╭─ Records to process
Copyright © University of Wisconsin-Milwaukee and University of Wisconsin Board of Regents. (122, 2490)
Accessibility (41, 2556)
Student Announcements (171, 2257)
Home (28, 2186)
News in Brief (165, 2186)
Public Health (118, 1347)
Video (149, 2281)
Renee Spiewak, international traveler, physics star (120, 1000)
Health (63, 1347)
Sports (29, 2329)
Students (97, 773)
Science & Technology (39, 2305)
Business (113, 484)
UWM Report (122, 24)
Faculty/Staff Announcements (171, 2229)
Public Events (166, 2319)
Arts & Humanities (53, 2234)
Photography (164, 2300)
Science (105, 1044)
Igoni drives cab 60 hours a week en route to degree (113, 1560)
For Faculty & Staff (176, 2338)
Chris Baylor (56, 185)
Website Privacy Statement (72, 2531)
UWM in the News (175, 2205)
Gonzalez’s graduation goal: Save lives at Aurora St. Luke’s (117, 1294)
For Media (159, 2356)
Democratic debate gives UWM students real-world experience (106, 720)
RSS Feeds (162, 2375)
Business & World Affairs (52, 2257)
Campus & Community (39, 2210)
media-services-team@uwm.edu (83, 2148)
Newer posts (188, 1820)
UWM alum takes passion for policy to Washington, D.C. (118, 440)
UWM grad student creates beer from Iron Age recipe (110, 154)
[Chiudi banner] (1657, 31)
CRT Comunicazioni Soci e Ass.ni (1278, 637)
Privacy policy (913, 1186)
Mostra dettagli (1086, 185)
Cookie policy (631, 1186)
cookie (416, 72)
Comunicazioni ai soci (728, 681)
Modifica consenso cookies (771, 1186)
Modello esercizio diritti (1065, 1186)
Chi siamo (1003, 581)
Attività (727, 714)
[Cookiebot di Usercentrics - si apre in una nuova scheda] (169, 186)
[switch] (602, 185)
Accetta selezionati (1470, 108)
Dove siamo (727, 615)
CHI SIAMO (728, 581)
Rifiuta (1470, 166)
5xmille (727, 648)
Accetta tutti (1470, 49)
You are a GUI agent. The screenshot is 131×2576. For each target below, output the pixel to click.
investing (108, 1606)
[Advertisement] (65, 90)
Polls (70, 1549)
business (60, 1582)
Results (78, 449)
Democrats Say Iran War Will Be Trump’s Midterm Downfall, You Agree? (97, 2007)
╰─
- The problem
Repeat every line of the listing without a single difference.

- Answer space
Copyright © University of Wisconsin-Milwaukee and University of Wisconsin Board of Regents. (122, 2490)
Accessibility (41, 2556)
Student Announcements (171, 2257)
Home (28, 2186)
News in Brief (165, 2186)
Public Health (118, 1347)
Video (149, 2281)
Renee Spiewak, international traveler, physics star (120, 1000)
Health (63, 1347)
Sports (29, 2329)
Students (97, 773)
Science & Technology (39, 2305)
Business (113, 484)
UWM Report (122, 24)
Faculty/Staff Announcements (171, 2229)
Public Events (166, 2319)
Arts & Humanities (53, 2234)
Photography (164, 2300)
Science (105, 1044)
Igoni drives cab 60 hours a week en route to degree (113, 1560)
For Faculty & Staff (176, 2338)
Chris Baylor (56, 185)
Website Privacy Statement (72, 2531)
UWM in the News (175, 2205)
Gonzalez’s graduation goal: Save lives at Aurora St. Luke’s (117, 1294)
For Media (159, 2356)
Democratic debate gives UWM students real-world experience (106, 720)
RSS Feeds (162, 2375)
Business & World Affairs (52, 2257)
Campus & Community (39, 2210)
media-services-team@uwm.edu (83, 2148)
Newer posts (188, 1820)
UWM alum takes passion for policy to Washington, D.C. (118, 440)
UWM grad student creates beer from Iron Age recipe (110, 154)
[Chiudi banner] (1657, 31)
CRT Comunicazioni Soci e Ass.ni (1278, 637)
Privacy policy (913, 1186)
Mostra dettagli (1086, 185)
Cookie policy (631, 1186)
cookie (416, 72)
Comunicazioni ai soci (728, 681)
Modifica consenso cookies (771, 1186)
Modello esercizio diritti (1065, 1186)
Chi siamo (1003, 581)
Attività (727, 714)
[Cookiebot di Usercentrics - si apre in una nuova scheda] (169, 186)
[switch] (602, 185)
Accetta selezionati (1470, 108)
Dove siamo (727, 615)
CHI SIAMO (728, 581)
Rifiuta (1470, 166)
5xmille (727, 648)
Accetta tutti (1470, 49)
You are a GUI agent. The screenshot is 131×2576. For each target below, output the pixel to click.
investing (108, 1606)
[Advertisement] (65, 90)
Polls (70, 1549)
business (60, 1582)
Results (78, 449)
Democrats Say Iran War Will Be Trump’s Midterm Downfall, You Agree? (97, 2007)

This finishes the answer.